- [EXERCISE TEXT]:
****
The guns of the game feel very distinctive. True to Valve form, each weapon has tradeoffs or advantages, so they’re all balanced. You start off only being able to choose from two – a shotgun or an uzi – which is good enough on it’s own, really. Still, each player also starts with a pistol that never runs out of ammo, and soon you’ll be able to dual-wield them. And once you get a small way through a campaign’s chapters, you’ll get a bit more choice, with a combat shotgun, assault rifle or hunting rifle all up for grabs. Only one primary weapon at once, though, so there’s a fair degree of specialization required.
“But is it a true zombie game?” I hear you ask. Well, I’d first correct you by saying they’re not strictly speaking zombies (think more the Rage virus). And yes, I suppose it is. You’ll never feel completely at ease unless you’re in a safe house. The AI director ensures games maintain unpredictable, and you never know when an angry horde will come sprinting and climbing into your direction. You really get those “Oh, bollocks” moments when the Director decides to send zombies whilst you’re reloading, and having to shoot down a Smoker who’s busily choking your friend in the middle of a massive undead cluster is always tense. Oh, while we’re on the topic of bosses, you will learn to hate them. They’ll never catch you completely off guard, though, as you can normally hear their distinctive call or musical motif before they show up. Then there’s the witch. DO NOT DISTURB THE WITCH. Seriously though, there’s nothing more unnerving than having to move through the pitch-black (lights startle them, you see), listening to them sob whilst also hearing the groans of the horde getting closer…
Is it a perfect game, though? Well, it depends. The largest gameplay quibble would be getting stuck with a bad team, though you can’t attribute that to bad game design. What you CAN attribute bad game design to, however, is the lack of a server select. Instead, the game forces you to use a lobby system, where you get thrown into a waiting room with random players. Of course, you could set up a password one, but it almost takes the whole server dedication away. I can report good ping, though, despite my lame internet, so it’s fine by me. Oh, and apparently there’s a fair amount of exploiting going on at the moment. It’s something that will be ironed out quickly, knowing Valve, but it’s still rather annoying for the time being if it happens to you. Still, slight niggles in gameplay or design can’t detract from the fact this is to date the definitive Zombie Survival game. So for a bit of shooting with randoms that doesn’t involve “OMG WTF HAX”, get your cold, clammy hands on Left 4 Dead.
****
- [Dataset excerpts]:
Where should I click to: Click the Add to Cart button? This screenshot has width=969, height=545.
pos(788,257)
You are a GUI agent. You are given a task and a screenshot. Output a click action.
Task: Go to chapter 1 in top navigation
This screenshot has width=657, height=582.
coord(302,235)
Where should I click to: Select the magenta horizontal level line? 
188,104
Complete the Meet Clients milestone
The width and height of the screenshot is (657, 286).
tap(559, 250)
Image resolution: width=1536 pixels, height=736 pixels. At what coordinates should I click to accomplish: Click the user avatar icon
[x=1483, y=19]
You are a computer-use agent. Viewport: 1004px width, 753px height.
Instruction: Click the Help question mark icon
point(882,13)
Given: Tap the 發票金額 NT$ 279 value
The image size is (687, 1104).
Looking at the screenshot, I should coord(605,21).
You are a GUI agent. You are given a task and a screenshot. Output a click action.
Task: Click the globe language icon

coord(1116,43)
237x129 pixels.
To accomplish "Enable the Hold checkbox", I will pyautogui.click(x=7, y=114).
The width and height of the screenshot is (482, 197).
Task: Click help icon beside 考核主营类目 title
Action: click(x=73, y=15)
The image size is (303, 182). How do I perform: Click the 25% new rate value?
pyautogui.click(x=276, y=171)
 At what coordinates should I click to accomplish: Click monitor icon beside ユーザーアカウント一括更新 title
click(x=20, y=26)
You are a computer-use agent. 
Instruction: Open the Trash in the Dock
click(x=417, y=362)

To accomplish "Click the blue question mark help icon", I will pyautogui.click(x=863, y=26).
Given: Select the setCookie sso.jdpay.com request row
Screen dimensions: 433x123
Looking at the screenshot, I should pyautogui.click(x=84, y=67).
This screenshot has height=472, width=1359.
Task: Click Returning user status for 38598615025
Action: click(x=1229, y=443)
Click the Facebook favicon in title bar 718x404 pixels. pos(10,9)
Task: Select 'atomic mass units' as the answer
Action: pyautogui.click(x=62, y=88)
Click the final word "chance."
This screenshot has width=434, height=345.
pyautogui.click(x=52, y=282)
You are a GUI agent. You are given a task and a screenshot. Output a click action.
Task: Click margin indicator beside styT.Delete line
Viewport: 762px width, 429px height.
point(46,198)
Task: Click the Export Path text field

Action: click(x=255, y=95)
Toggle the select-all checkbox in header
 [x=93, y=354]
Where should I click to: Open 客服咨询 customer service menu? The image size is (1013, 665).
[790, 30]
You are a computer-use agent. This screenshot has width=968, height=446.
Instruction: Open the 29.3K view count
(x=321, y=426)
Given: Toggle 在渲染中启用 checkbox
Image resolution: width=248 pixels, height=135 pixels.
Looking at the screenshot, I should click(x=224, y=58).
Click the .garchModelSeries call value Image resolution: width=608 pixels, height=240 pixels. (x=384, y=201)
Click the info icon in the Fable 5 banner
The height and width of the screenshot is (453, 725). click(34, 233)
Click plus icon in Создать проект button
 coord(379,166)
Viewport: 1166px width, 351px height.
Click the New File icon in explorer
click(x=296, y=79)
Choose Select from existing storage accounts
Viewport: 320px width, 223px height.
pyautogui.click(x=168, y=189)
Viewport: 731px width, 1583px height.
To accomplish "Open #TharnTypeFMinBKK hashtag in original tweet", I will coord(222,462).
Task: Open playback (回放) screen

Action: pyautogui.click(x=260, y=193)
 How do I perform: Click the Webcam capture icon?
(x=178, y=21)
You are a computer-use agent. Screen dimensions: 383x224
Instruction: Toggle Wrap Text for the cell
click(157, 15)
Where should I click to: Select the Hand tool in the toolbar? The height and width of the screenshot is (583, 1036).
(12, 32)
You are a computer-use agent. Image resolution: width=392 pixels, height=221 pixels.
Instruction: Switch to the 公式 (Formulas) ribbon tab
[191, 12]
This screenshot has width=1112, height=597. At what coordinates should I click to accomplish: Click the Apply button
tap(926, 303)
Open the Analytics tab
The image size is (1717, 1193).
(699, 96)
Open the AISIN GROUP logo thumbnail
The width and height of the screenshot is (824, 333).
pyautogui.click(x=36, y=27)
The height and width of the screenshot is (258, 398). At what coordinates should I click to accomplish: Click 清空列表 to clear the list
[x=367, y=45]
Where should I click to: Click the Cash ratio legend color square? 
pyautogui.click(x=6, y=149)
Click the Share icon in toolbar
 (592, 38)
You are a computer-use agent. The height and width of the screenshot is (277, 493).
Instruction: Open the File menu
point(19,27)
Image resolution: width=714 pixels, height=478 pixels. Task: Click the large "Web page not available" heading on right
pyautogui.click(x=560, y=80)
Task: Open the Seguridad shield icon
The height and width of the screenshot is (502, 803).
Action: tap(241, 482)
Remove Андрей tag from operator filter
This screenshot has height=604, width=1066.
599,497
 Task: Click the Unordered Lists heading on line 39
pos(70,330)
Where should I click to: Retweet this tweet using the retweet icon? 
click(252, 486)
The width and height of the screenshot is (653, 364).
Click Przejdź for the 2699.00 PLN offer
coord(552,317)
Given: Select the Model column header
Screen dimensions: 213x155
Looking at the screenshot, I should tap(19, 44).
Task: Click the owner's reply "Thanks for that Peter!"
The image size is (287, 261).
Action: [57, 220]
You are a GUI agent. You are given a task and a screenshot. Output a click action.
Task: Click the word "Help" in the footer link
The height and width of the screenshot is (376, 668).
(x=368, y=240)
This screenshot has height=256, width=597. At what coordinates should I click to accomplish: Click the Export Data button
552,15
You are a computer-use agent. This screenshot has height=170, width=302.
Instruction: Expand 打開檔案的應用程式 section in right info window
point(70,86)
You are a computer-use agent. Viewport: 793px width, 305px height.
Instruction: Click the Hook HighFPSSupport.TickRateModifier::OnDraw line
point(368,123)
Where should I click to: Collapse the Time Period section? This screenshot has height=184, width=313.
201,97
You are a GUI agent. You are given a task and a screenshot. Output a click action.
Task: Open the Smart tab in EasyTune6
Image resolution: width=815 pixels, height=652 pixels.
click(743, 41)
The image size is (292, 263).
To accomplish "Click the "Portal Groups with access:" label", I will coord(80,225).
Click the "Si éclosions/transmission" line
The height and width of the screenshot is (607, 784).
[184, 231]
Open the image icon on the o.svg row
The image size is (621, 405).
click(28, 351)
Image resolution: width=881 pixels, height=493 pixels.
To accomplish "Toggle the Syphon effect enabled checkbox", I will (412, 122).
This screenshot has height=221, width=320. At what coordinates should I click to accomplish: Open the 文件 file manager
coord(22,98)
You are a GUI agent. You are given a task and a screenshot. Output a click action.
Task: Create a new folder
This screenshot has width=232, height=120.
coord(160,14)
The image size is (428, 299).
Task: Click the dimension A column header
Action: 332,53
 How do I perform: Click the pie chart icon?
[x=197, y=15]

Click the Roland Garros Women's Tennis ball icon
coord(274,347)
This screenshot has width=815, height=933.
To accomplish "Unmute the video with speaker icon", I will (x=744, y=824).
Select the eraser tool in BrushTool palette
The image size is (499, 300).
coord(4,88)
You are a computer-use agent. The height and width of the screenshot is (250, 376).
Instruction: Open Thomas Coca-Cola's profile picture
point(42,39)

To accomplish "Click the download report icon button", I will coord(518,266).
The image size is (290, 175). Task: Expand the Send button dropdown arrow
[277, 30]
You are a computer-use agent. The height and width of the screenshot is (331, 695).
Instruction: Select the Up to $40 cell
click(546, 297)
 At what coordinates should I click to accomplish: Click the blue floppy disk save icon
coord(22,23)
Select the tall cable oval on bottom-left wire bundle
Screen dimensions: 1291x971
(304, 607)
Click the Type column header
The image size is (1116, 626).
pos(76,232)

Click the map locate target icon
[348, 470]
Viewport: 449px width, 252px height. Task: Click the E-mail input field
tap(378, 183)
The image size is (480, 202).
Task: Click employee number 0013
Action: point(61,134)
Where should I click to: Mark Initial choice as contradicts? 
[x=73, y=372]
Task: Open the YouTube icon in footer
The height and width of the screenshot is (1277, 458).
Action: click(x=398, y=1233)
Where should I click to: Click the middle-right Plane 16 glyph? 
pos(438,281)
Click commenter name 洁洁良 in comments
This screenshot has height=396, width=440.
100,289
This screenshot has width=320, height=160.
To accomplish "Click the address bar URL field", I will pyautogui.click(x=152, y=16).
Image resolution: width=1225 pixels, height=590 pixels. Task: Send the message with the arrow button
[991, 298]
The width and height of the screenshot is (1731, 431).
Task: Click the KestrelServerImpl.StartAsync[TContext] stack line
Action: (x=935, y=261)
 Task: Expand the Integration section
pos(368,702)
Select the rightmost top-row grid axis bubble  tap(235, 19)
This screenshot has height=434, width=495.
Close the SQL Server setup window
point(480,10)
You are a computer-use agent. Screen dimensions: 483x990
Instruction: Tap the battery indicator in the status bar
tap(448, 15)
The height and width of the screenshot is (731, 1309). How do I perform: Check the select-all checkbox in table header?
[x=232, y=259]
****
- [EXERCISE TASKS]:
[A] In the Left 4 Dead review, switch "pistol" to "revolver" and write out the passage starting at "The guns of" and ending at "of specialization required.".
[B] According to the Left 4 Dead review, which two weapons can a player choose from at the start?

- [SOLUTIONS TO EACH TASK]:
[A]
The guns of the game feel very distinctive. True to Valve form, each weapon has tradeoffs or advantages, so they’re all balanced. You start off only being able to choose from two – a shotgun or an uzi – which is good enough on it’s own, really. Still, each player also starts with a revolver that never runs out of ammo, and soon you’ll be able to dual-wield them. And once you get a small way through a campaign’s chapters, you’ll get a bit more choice, with a combat shotgun, assault rifle or hunting rifle all up for grabs. Only one primary weapon at once, though, so there’s a fair degree of specialization required.

[B] A shotgun or an uzi.